The record, which officially comes out Friday but is streaming a day early here, favors light over shadow as Åkerfeldt and Co. indulge folk balladeering ("Will o the Wisp," "Sorceress 2"), ELP-like carnival organ ("Chrysalis" and "The Wilde Flowers") and orchestral, faux–Middle Eastern melodies à la Led Zeppelin's "Kashmir" ("The Seventh Sojourn"). But of course the band also throws in a few moments of hard rock throughout, for texture. Overall, Sorceress is an expression of how much Opeth can accomplish without the strictures of extreme metal.

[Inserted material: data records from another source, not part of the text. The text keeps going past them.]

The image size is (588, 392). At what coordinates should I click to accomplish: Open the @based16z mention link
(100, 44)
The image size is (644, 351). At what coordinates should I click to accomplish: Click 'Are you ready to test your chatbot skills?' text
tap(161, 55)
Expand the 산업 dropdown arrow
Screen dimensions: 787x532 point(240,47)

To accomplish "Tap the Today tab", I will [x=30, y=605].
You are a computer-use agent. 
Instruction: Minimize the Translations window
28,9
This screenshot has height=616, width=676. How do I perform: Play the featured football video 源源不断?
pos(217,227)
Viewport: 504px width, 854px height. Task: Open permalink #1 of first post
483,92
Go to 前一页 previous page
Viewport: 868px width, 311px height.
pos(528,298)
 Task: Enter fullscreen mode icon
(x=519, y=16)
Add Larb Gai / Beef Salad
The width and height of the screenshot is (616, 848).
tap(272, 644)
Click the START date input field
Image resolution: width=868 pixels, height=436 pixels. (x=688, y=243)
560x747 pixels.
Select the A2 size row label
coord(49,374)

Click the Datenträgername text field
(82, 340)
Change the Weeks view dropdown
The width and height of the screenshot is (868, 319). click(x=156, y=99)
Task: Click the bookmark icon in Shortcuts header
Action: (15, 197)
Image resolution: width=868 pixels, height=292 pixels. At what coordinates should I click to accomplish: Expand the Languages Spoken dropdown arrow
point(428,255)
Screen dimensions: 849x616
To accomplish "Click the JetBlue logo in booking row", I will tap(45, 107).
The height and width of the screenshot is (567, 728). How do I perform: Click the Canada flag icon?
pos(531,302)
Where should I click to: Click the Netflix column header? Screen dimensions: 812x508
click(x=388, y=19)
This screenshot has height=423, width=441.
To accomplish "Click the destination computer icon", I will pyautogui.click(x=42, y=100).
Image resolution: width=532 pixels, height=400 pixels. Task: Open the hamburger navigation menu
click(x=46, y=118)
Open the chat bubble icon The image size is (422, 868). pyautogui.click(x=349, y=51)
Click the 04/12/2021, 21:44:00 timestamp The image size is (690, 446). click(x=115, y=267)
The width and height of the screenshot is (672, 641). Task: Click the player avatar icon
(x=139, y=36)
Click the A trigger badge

Many of the songs even deal with the least metal of all subjects: romance. But the group tackles the topic in a devilish way. "I was trying to draw inspiration from the negative aspects of love: the jealousy, the mindfucks, the paranoia and everything that comes with what's ultimately a beautiful feeling," Åkerfeldt told Rolling Stone. "It's something that I value extremely highly in my life, but it really can have a damaging effect on you, which it did on me."
It's that depth, both thematically and musically, that has become the cornerstone of the Opeth experience; change is the one thing the group's fans can rely on. "The artists I admire and the bands that I love most are the ones who had different phases of music," Åkerfeldt said of the way the band has evolved. "That's how I think music should be."